My job as a travelling Ass Pad Tycoon requires many long days in the saddle, and the APT needs as much comfort as he can get. I’m not getting any younger, so every little improvement helps! Number one on long distance comfort improvement is the electronic cruise control!!!!! Those purists who scoff at the notion of cruise control on a GS probably haven’t ridden an 800 plus mile day with this great feature. Not only is it great for the wrist, but for the head as well. Let me explain. A guy like me has a propensity to always be going well over the posted speed (seriously, I can’t help it, it’s just what feels natural to me). Because of this, I’m constantly uptight about getting tickets (probably because I DO get them). So I love taking breaks by locking the cruise in a few MPH above the posted speed and just totally chill for periods – at the end of the day you arrive at your destination just a bit more relaxed.
As a maker of comfort seating products, I’m sad to say that BMW has really done their homework on the seat for the new GS. My problem with most of the BMW seats has been with the forward tilt that they exhibit. I am constantly pushing myself back to give the “boys” some breathing room if you know what I mean. The new seat allows you to adjust the nose and the rear of the seat independent of each other. I have the front on the high setting, and the rear on low, and it’s about perfect. The foam density is still a bit softer than I prefer, but it’s no longer the torture rack that it used to be. The pillion is also adjustable for and aft; so I have it all the way back to give me more room up front.

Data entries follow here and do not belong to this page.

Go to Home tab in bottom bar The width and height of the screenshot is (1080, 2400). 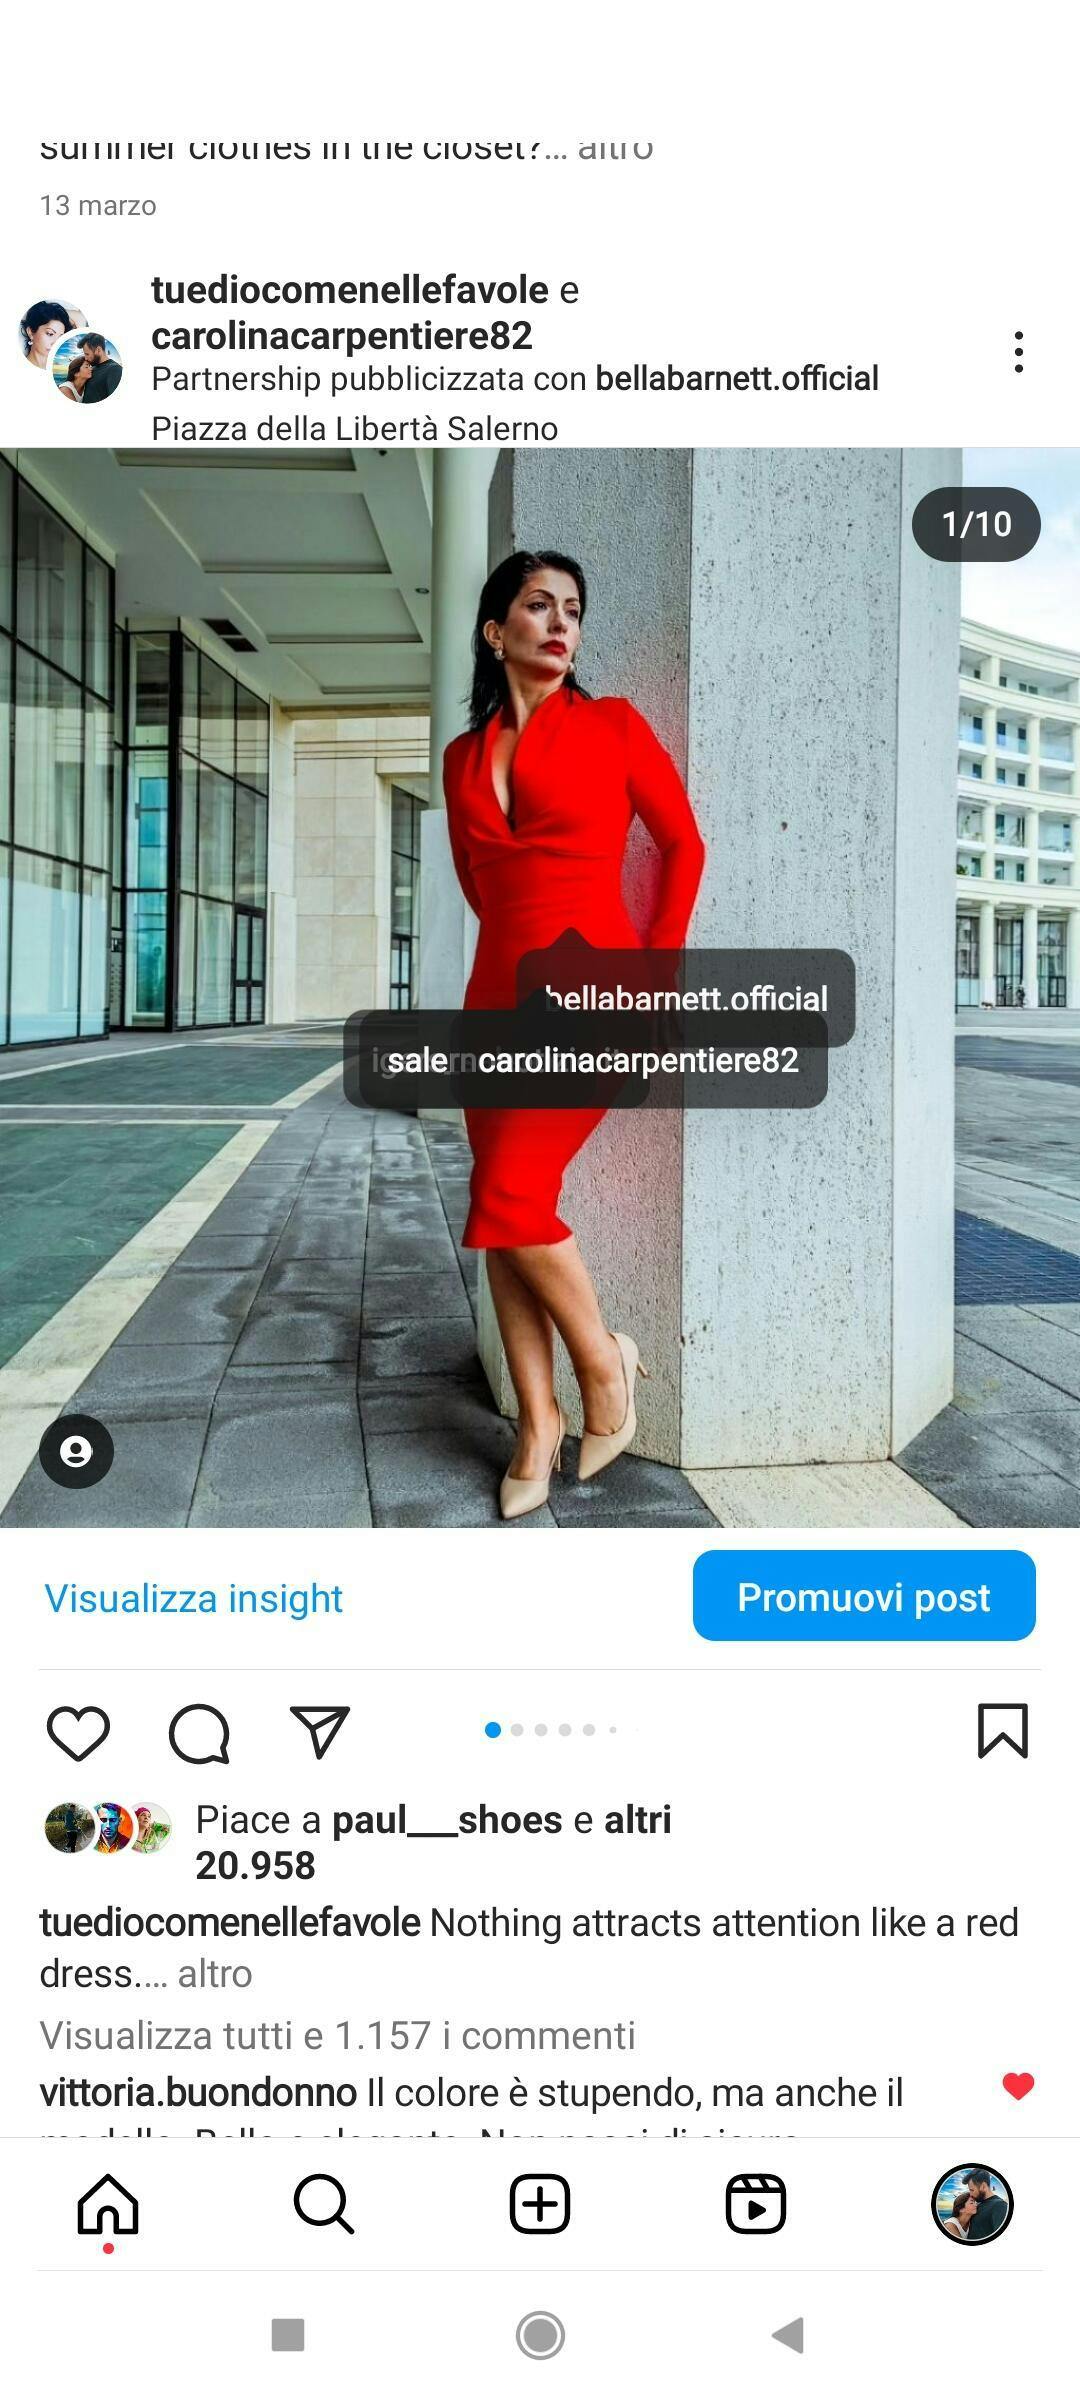[108, 2203]
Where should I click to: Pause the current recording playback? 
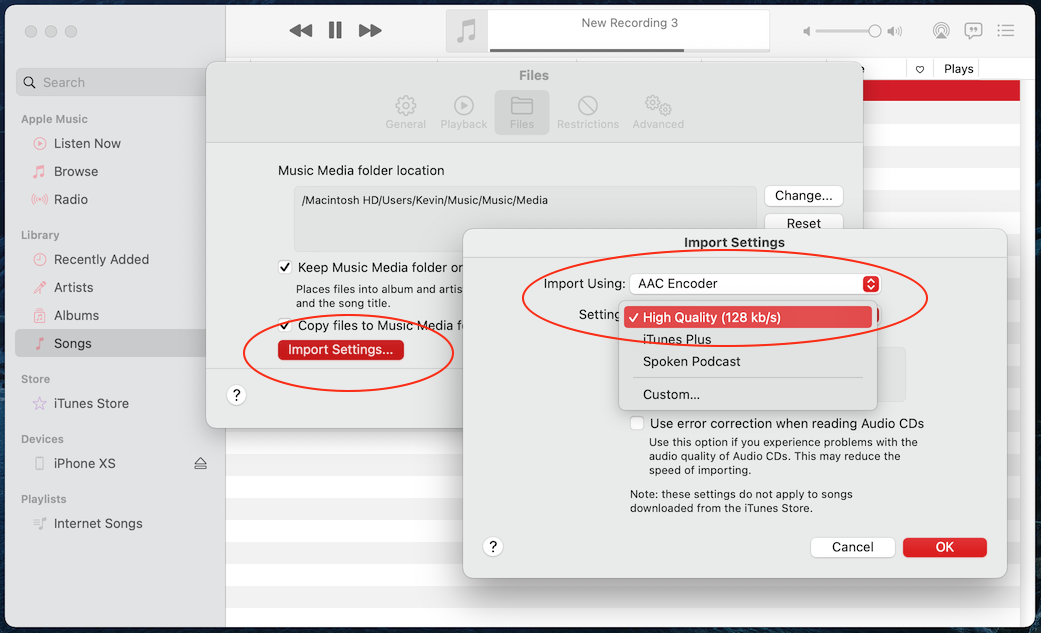[x=335, y=31]
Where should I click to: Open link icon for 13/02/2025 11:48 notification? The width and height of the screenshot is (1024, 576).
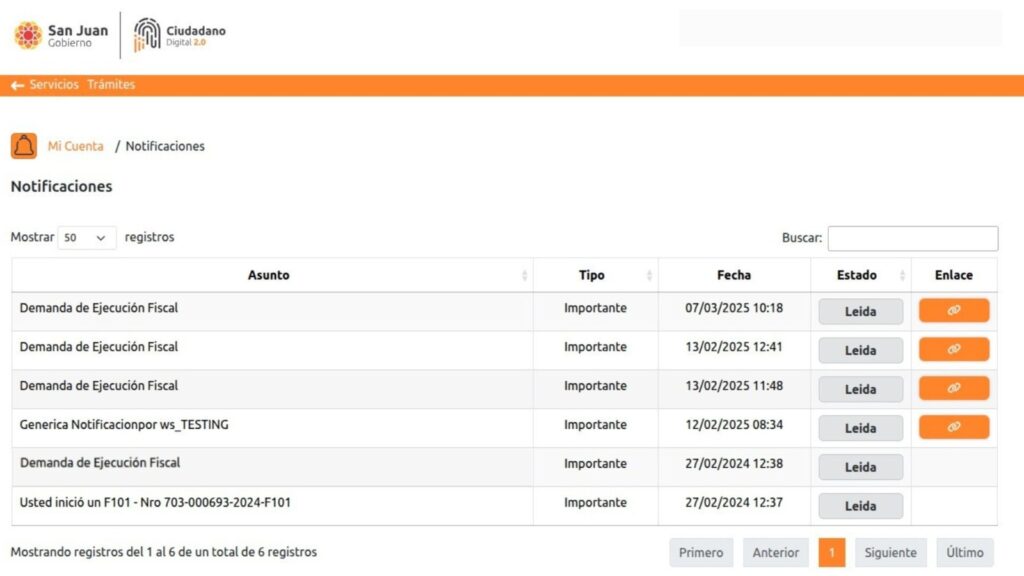pos(953,388)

Wind protection is also greatly improved on the new GS. And the best part is that you can adjust the height of the windscreen with your left hand while going down the road – it’s hard to dial in the proper height without the wind, right? In general, the ergos are perfect for most riding scenarios – lots of leg room, slight forward tilt without too much pressure on the wrists, yet still comfortable while riding on the dirt in the standing position.
Now for the minor negatives. My main complaint is with the 6th gear. When I’m going 75 MPH, it runs at about 4,500 RPM. It would be nice if it was kept under four grand. This would make those really long days on the interstate a bit more pleasant.
Another issue is with the blinkers. I guess that I was one of the few who actually liked the quirky BMW way of blinking; but my problem is not with BMW going to the left side only control – it’s that they forgot to make them self cancelling. It will occasionally cancel itself, but I still can’t figure out what makes them cancel when they do – usually they just continue to blink as I’m motoring down the road.
These are minor issues that I will get used to and I’ll forget that they were ever issues. The people at BMW have just ensured that they will remain the kings of the heavy weight dual sport segment for many years to come. This will be my go to bike for all occasions for many years to come, as it really does everything quite well. If you haven’t ridden one yet, go do it now. Just make sure that you bring your checkbook because you’re going to want to ride this baby home.